Provided information: Begin

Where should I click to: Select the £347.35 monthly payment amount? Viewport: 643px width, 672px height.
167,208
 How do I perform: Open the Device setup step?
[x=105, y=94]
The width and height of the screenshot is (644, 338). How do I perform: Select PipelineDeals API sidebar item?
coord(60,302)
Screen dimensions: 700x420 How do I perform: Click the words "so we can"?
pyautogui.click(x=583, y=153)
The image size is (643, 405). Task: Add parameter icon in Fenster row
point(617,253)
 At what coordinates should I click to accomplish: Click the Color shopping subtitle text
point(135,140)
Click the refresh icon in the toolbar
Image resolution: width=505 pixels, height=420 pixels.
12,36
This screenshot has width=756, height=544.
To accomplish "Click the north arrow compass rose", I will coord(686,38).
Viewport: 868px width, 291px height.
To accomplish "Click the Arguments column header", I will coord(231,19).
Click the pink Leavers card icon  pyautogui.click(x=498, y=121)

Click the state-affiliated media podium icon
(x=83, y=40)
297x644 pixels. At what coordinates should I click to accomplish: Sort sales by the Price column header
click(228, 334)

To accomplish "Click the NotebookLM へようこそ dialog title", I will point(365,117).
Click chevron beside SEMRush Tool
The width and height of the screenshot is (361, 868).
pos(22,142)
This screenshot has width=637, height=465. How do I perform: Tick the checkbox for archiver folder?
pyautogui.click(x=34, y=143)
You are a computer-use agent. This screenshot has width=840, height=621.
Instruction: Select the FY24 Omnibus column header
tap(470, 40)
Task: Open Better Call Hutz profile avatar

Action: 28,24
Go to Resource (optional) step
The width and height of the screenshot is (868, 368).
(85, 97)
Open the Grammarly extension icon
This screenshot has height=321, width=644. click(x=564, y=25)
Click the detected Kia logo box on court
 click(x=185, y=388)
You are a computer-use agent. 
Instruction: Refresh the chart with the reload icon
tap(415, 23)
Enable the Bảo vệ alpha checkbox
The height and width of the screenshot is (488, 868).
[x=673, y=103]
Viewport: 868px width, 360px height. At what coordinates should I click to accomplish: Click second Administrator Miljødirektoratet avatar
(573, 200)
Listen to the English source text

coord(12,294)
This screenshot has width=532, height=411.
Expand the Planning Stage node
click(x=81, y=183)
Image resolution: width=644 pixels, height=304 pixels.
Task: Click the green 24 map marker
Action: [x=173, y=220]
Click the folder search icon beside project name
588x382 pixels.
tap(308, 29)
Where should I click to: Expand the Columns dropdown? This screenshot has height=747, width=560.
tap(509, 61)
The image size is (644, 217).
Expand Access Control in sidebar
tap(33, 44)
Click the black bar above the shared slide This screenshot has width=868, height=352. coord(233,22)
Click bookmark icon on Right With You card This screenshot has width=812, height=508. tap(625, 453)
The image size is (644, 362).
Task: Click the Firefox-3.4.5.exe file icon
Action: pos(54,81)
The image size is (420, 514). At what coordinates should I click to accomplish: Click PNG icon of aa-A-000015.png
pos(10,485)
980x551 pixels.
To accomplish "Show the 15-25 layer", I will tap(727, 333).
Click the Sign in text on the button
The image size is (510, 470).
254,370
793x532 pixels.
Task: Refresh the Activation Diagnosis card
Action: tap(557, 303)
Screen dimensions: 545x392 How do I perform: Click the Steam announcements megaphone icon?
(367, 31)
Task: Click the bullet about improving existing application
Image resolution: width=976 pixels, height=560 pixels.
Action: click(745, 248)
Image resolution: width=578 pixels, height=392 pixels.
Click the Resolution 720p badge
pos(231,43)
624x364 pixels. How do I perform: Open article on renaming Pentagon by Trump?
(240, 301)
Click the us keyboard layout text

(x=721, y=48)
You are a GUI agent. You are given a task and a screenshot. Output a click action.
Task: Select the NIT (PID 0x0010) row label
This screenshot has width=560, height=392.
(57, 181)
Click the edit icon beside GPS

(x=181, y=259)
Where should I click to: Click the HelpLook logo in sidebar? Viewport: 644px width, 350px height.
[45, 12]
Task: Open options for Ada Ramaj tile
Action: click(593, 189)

Provided information: End

**Problem statement**
Pull out every line of the entries that includes the word "computer".

**Problem solution**
You are a computer-use agent. This screenshot has width=840, height=621.
You are a computer-use agent. 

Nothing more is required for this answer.